Much to my chagrin, the NBA's liberal approach to team nickname alterations will leave many basketball fans utterly confused.

Analysts still regularly forget that the New Jersey Nets moved across the river to Brooklyn. Next year, the Sacramento Kings will become the Seattle SuperSonics, while the records and banners from the forty year history of the Sonics in Seattle who played there from 1967 to 2008, will likely remain with the Oklahoma City Thunder. Analogously, the revived SuperSonics will be entitled to the storied history of the Sacramento Kings, which started as the Rochester Royals in 1945, the NBA's inaugural season. But these archival issues stem from concrete matters substantive changes in ownership and city location for which there are real consequences.

Garnering as much attention as these examples is the equally interesting but decidedly trivial matter of a professional basketball team changing its nickname and keeping all else equal. While a team's mascot is an undoubtedly superficial representation of the franchise, rejecting the history associated with that nickname can be a powerful statement.

Yesterday, the New Orleans Hornets' owner Tom Benson formally announced his intention to rebrand his NBA franchise as the Pelicans. Benson, also the longtime owner of the New Orleans Saints, purchased the Hornets last season after a turbulent few years that paralleled the tumult in its home city. A regular Western Conference bottom-dweller, the franchise faced a foe that no scouting report could have foreseen in Hurricane Katrina. The team's finances following the hurricane were unsustainable, and it was sold to the NBA. The NBA commissioner did not want the team to leave New Orleans, making Benson's offer to buy the team extremely attractive. New Orleans has always been a Saints town, and Benson's bid was greeted with cheers across Louisiana and the basketball community.

As a New Orleans native, Benson believed that a revival of the franchise would demand connecting it to the Bayou, to assert the resilience of a demoralized city. Benson's decision or, more accurately, his wife's decision to move forward as the Pelicans the Louisiana state bird sends a message to the people of New Orleans that this franchise isn't going anywhere. Benson is aware of the transformative effects a sports team can have on a city, particularly a passionate one like New Orleans, as he experienced after the Saints emerged victorious from the Super Bowl in 2009.

Like I said, changing a nickname or a mascot on its own will rarely yield any substantive transformation, either on the court or more broadly in a team's territory. What it can do is associate itself with an indigenous movement one that already has a narrative but lacks for symbols. This is the potential for the Pelicans, to represent the continued triumphs of New Orleans in the face of overwhelming adversity.
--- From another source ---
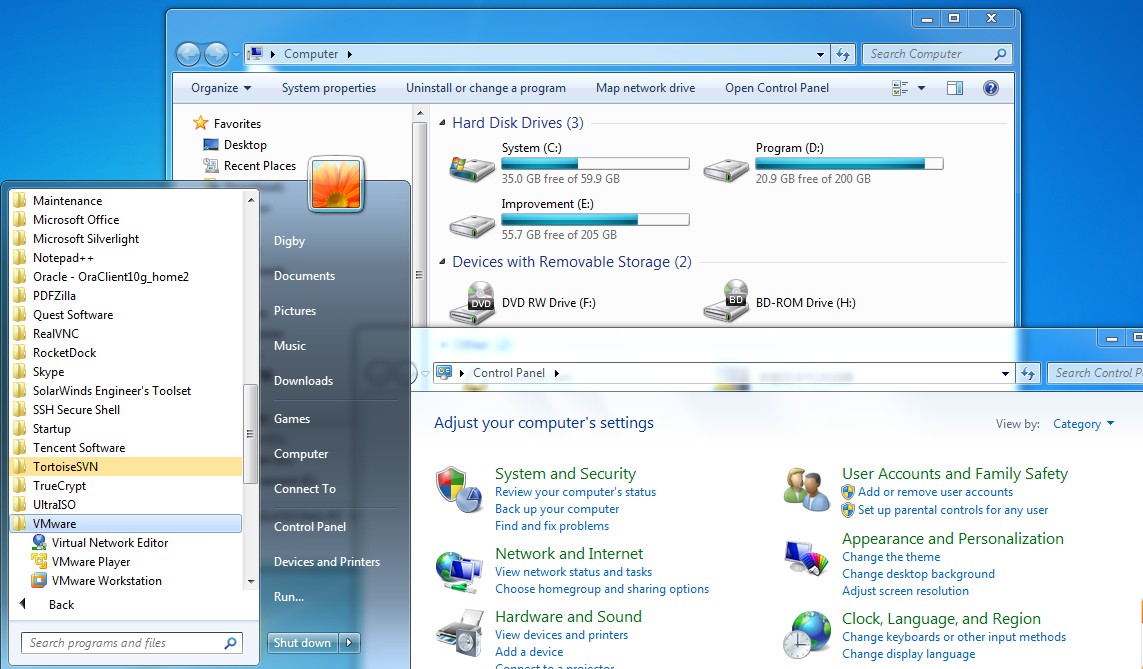Open the DVD RW Drive (F:) icon
This screenshot has height=669, width=1143.
tap(471, 302)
The 1974 decision by Dartmouth's Board of Trustees to permanently retire the nickname "Indians" in favor of the "Big Green" follows a similar decision-calculus to the one Benson used in renaming the New Orleans basketball team. As social change rocked the very fabric of the United States, Dartmouth's seclusion was by no means insulation from the popular upheaval, particularly because students were one of the driving forces behind the progressive changes across America at the time. With the height of the civil rights movement directly in the rearview mirror and the palpable disillusionment with the Vietnam War, then-President John Kemeny made it his mission to not only refocus a boisterous student body, but also to cede ground to the inevitable march of progress. Just two years before Kemeny officially purged the Indian mascot from the athletic department, Kemeny led Dartmouth's transition from a school for men to a modern coeducational institution.

Dartmouth would not be left behind as the world changed around it. Just as the deeper story of New Orleans' contemporary struggles is reflected in the Hornets becoming the Pelicans, so too was Dartmouth's struggle to balance tradition and progress reflected in the decision to scrap the Indian as a mascot.